Money

In the midst of turmoil for peers Paddle8 and Auctionata, online art auction house Artsy just raised a $50M Series D.

NEW YORK — The handful of players in the new online art market have had a bit of a tumultuous go of things of late. The first sign of trouble was the Paddle8-Auctionata merger in May 2016. That news was spun as a positive alliance of two rival — yet (to be fair) complementary — online auction houses, in an effort to shield the real reason for the sudden move: that Paddle8 was just weeks away from insolvency, according to sources who spoke to Lean Luxe at the time.

To make matters worse, that union was short lived. In late January, Auctionata filed for bankruptcy. Paddle8 was spun off with the help of an investor — but not without laying off dozens of staffers.

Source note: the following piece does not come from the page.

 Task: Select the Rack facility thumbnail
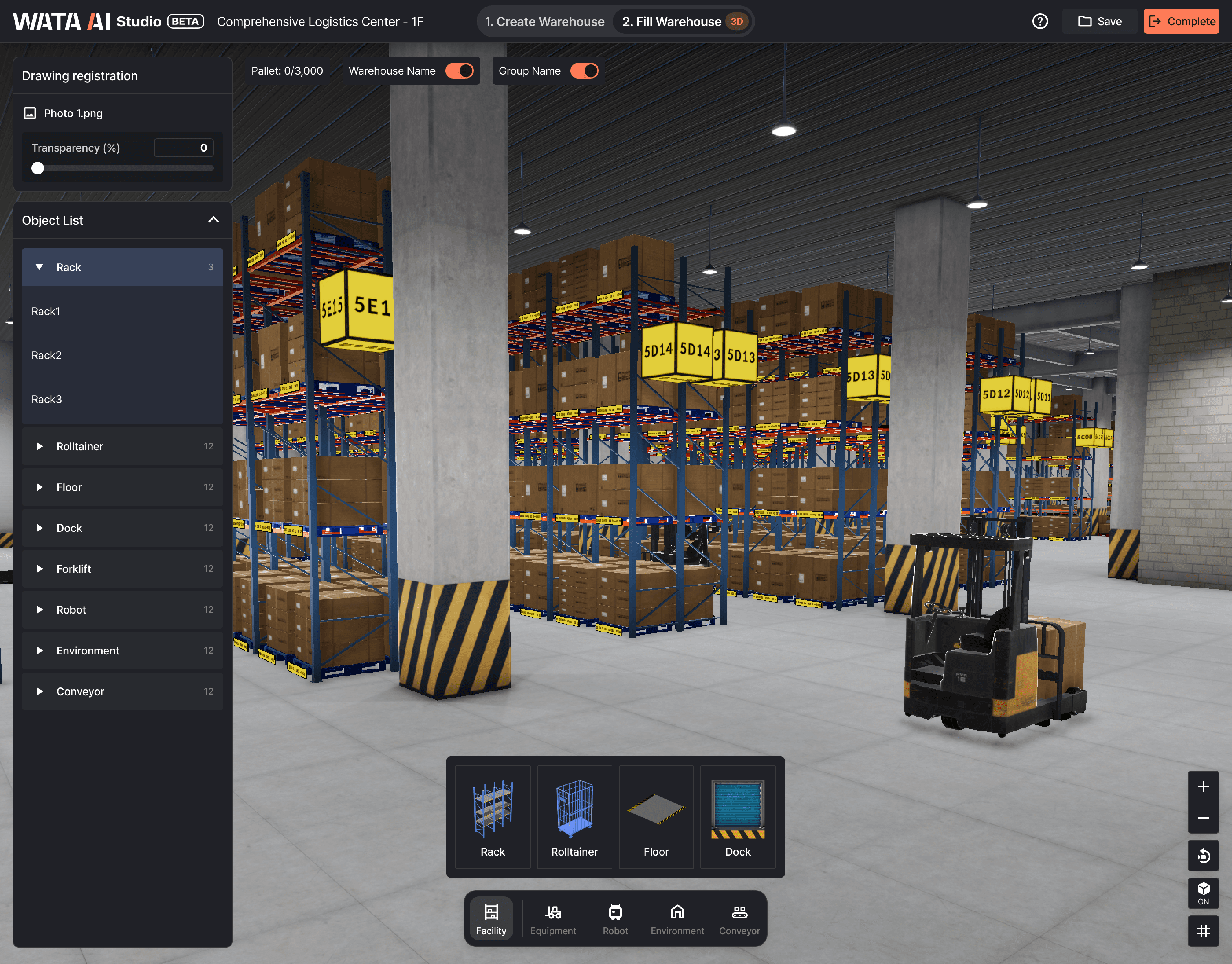point(492,816)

None of this turmoil has seemed to dim Artsy’s outlook, however, and investors seem to be anything but nervous about its prospects. Proof in point: It’s just raised a $50M Series D, valuing the platform at an impressive $275M. To date, the company’s raised $100M in total, and this round included a whopping 56 investors, as pointed out by TechCrunch. Among them: Avenir Growth Capital, which led the round; L Catterton, which has been quite active in the modern luxury space of late; art dealer Larry Gagosian; and Airbnb co-founder Joe Gebbia who’s also invested in modern luxury furniture maker Floyd.

Axios’ Dan Primack highlighted this key talking point via The Verge’s Ben Popper: “When Artsy launched to the public in 2012, it had a little over 20,000 images from 275 galleries and 50 museums. Today, Artsy is far and away the biggest player in the online art market, with over 800,000 works from over 4,000 galleries. Not only have gallery owners come around to embracing [CEO Carter] Cleveland’s online marketplaces, 1,800 galleries now pay Artsy between $425 and $1,000 a month to be members. The company helped to put on 41 auctions last year, and is on track to participate in over 160 auctions in 2017.”